L’ensemble le plus important d’instructions génétiques que nous recevons tous provient de notre ADN, transmis de génération en génération. Mais l’environnement dans lequel nous vivons peut également apporter des modifications génétiques.
L’année dernière, des chercheurs ont découvert que ce type de modifications génétiques environnementales pouvait être transmis pendant 14 générations chez un animal – la plus grande période jamais observée chez une créature, en l’occurrence une dynastie de nématodes (vers ronds) C. elegans.
Pour étudier combien de temps l’environnement peut laisser une marque sur l’expression génétique, une équipe dirigée par des scientifiques de l’Organisation européenne de biologie moléculaire (EMBO) en Espagne a pris des vers nématodes génétiquement modifiés qui portent un transgène pour une protéine fluorescente. Lorsqu’il est activé, ce gène fait briller les vers sous la lumière ultraviolette.
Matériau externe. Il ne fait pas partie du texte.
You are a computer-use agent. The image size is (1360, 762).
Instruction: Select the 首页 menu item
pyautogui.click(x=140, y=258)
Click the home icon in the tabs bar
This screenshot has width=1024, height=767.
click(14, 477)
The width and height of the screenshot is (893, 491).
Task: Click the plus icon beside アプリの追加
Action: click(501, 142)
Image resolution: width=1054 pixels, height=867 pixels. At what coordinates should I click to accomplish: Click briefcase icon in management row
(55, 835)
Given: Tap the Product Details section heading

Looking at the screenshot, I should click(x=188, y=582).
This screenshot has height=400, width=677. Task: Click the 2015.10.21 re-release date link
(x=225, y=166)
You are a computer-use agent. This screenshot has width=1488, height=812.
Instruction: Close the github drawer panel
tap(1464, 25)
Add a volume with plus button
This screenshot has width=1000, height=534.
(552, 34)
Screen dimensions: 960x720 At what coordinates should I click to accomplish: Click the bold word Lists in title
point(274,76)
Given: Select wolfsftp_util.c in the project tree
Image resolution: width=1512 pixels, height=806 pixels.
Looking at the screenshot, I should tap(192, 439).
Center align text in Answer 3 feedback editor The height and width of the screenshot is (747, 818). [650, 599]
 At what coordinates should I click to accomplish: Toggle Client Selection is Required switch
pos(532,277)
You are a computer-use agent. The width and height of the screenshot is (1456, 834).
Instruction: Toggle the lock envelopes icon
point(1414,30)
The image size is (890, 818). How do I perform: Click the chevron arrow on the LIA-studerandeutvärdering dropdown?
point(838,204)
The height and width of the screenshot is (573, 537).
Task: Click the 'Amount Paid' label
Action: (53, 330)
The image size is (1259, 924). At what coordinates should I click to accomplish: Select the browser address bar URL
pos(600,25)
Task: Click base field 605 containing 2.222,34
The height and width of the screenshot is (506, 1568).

Ensuite, ils ont changé les choses pour les nématodes en modifiant la température de leurs récipients. Lorsque l’équipe a conservé les nématodes à 20° Celsius (68° F), elle a mesuré une faible activité du transgène, ce qui signifie que les vers ne brillaient pratiquement pas.
Mais en déplaçant les vers dans un climat plus chaud de 25° C (77° F), ils se sont soudainement illuminés comme de petits arbres de Noël, ce qui signifie que le gène de fluorescence était devenu beaucoup plus actif.
Leurs vacances tropicales n’ont cependant pas duré longtemps. Les vers ont été replacés à des températures plus fraîches pour voir ce qu’il adviendrait de l’activité du gène de la fluorescence.
Étonnamment, ils ont continué à briller, ce qui suggère qu’ils conservaient une “mémoire environnementale” du climat plus chaud – et que le transgène était toujours très actif.
De plus, cette mémoire a été transmise à leur progéniture pendant sept générations brillantes, dont aucune n’avait connu les températures plus chaudes. Les bébés vers ont hérité de ce changement épigénétique à travers les œufs et le sperme.
L’équipe a poussé les résultats encore plus loin : lorsqu’elle a maintenu cinq générations de nématodes à 25° C (77° F) et qu’elle a banni leur progéniture vers des températures plus froides, les vers ont continué à avoir une activité transgénique plus élevée pendant une période sans précédent de 14 générations.
C’est la durée la plus longue jamais observée par les scientifiques pour la transmission d’un changement génétique induit par l’environnement. Habituellement, les changements environnementaux de l’expression génétique ne durent que quelques générations.
“Nous ne savons pas exactement pourquoi cela se produit, mais il pourrait s’agir d’une forme de planification biologique prospective”, a déclaré l’un des membres de l’équipe, Adam Klosin, de l’EMBO et de l’université Pompeu Fabra, en Espagne.
“Les vers ont une durée de vie très courte, ils transmettent peut-être des souvenirs de conditions passées pour aider leurs descendants à prévoir ce que sera leur environnement à l’avenir”, ajoute la co-chercheuse Tanya Vavouri, de l’Institut de recherche sur la leucémie Josep Carreras, en Espagne.
Ce n’est pas pour rien que les scientifiques se tournent vers C. elegans comme organisme modèle : après tout, ces 14 générations ne prennent qu’une cinquantaine de jours pour se développer, mais elles peuvent néanmoins nous donner des indices importants sur la façon dont les changements génétiques environnementaux sont transmis à d’autres animaux, y compris les humains.
Il existe de nombreux exemples de ce phénomène chez les vers et les souris, mais l’étude de l’héritage épigénétique environnemental chez l’homme est un sujet très débattu, et il y a encore beaucoup de choses que nous ne savons pas.
“Les effets hérités chez l’homme sont difficiles à mesurer en raison de la longueur des générations et de la difficulté à tenir des registres précis”, indique une récente étude sur l’héritage épigénétique.
Mais certaines recherches suggèrent que des événements de notre vie peuvent effectivement affecter le développement de nos enfants et peut-être même de nos petits-enfants – tout cela sans modifier l’ADN.
Par exemple, des études ont montré que les enfants et les petits-enfants de femmes ayant survécu à la famine néerlandaise de 1944-45 présentaient une intolérance accrue au glucose à l’âge adulte.
D’autres chercheurs ont constaté que les descendants des survivants de l’Holocauste avaient des niveaux plus faibles de l’hormone cortisol, qui aide l’organisme à rebondir après un traumatisme.
L’étude de 2017 sur les nématodes est une étape importante vers une meilleure compréhension de notre propre héritage épigénétique, notamment parce qu’elle démontre de manière remarquable à quel point ces effets intergénérationnels peuvent être durables.
Les résultats ont été publiés dans Science.
Une version de cet article a été publiée pour la première fois en avril 2017.